Sleep routine mainly revolves around the factors that are directly under our control — from sleeping and waking up around the same time to good sleep duration. Sleeping and waking up on time and healthy sleep duration are important to get a fulfilling sleep so that you wake up feeling refreshed.
Different individuals require different amounts of sleep to function normally. It can vary with age, lifestyle, physical and mental stress. A minimum of 6 hours of sleep is necessary to flush out neurotoxins accumulated in the body during the day. It is believed that the accumulation of these neurotoxins may cause serious health issues like Alzheimer’s disease.
Humans have a natural body clock which is governed by the hormone melatonin secreted by the pineal gland in the brain.

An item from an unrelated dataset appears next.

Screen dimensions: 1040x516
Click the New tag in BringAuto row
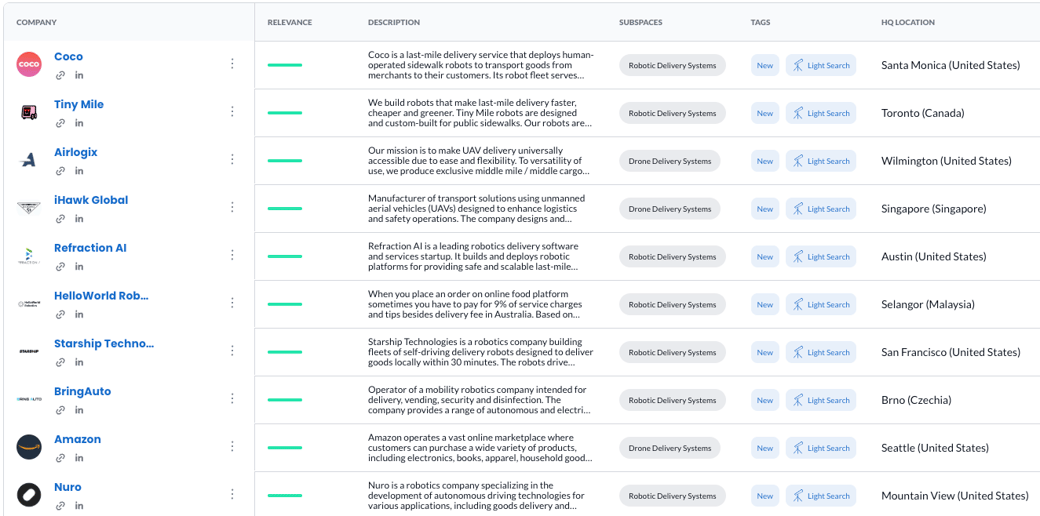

At night, melatonin levels go up, inducing sleepiness. In the morning the melatonin levels go down. This melatonin cycle is governed by light, specifically the blue light (abundantly available in sunlight). Aligning sleep time with the time when the body is most receptive to fall asleep (when the melatonin levels are going up) allows the body to quickly wind down and get the most out of it. Electronic gadget displays emit a high amount of blue light directly in the faces, which affects the melatonin secretion, and makes it difficult to fall asleep even when we intend to, disturbing the circadian rhythm. Avoiding the use of such screens at least 30 minutes before bedtime can significantly reduce the time it takes to fall asleep.

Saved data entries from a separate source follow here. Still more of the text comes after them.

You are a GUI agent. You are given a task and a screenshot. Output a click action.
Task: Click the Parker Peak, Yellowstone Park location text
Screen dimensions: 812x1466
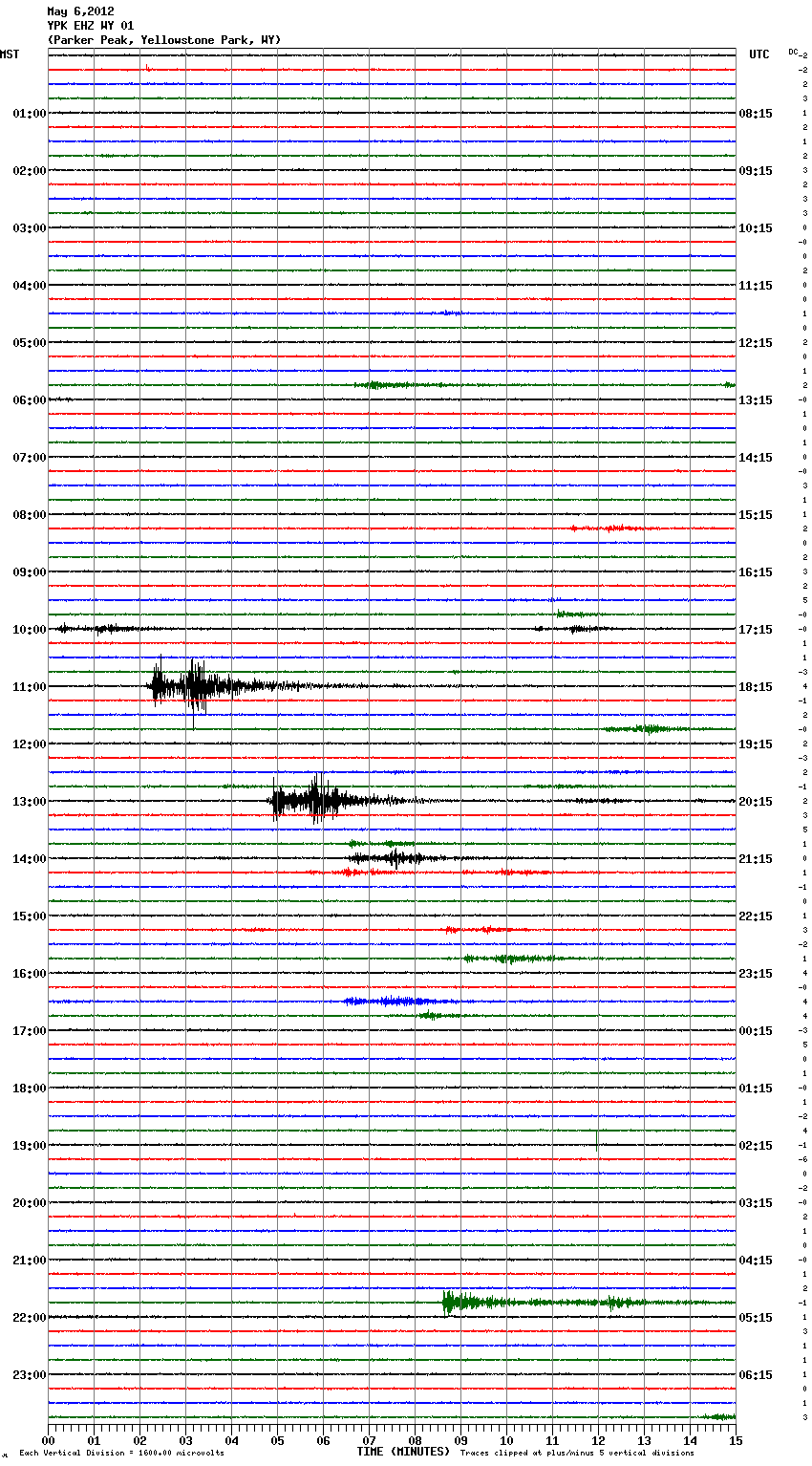[x=163, y=40]
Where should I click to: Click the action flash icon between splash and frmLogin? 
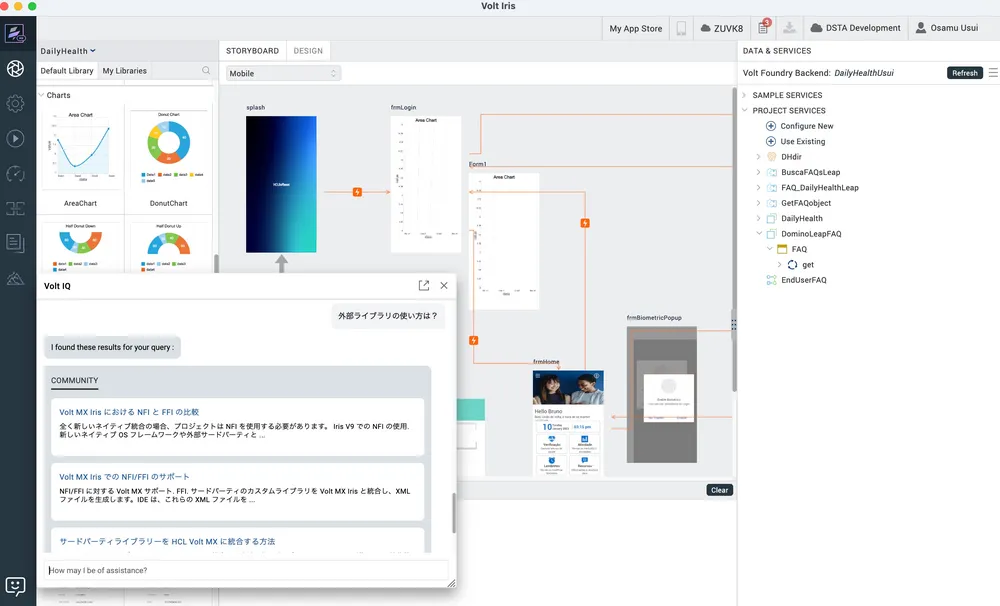point(357,192)
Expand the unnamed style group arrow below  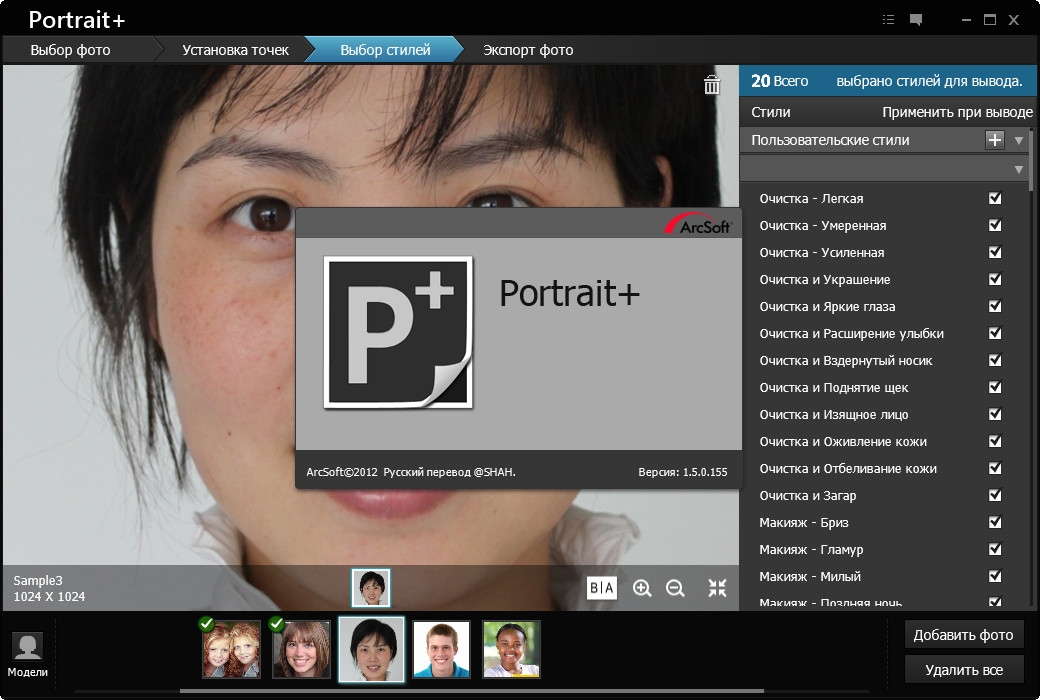tap(1019, 170)
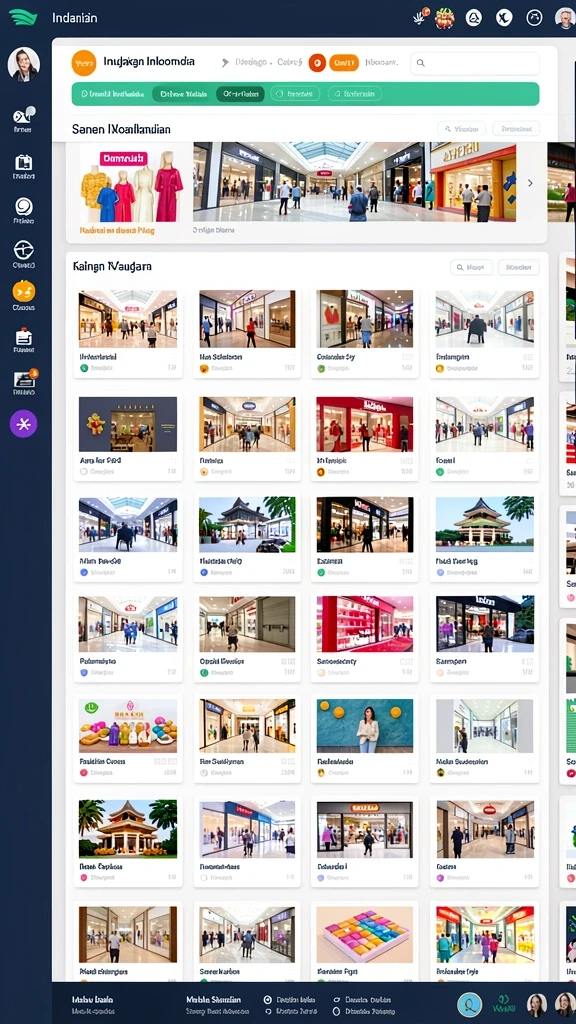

A good sleep composition includes a sufficient amount of Deep and REM sleeps as well as a high sleep efficiency. Deep sleep is responsible for physical restoration and recovery while REM sleep is related to memory consolidation. Both are equally important for a sound sleep. Dozee’s intelligent algorithm identifies these stages along with light sleep. Ideally, an adult human should get about 2 hours of Deep and REM sleeps in an 8-hour sleep.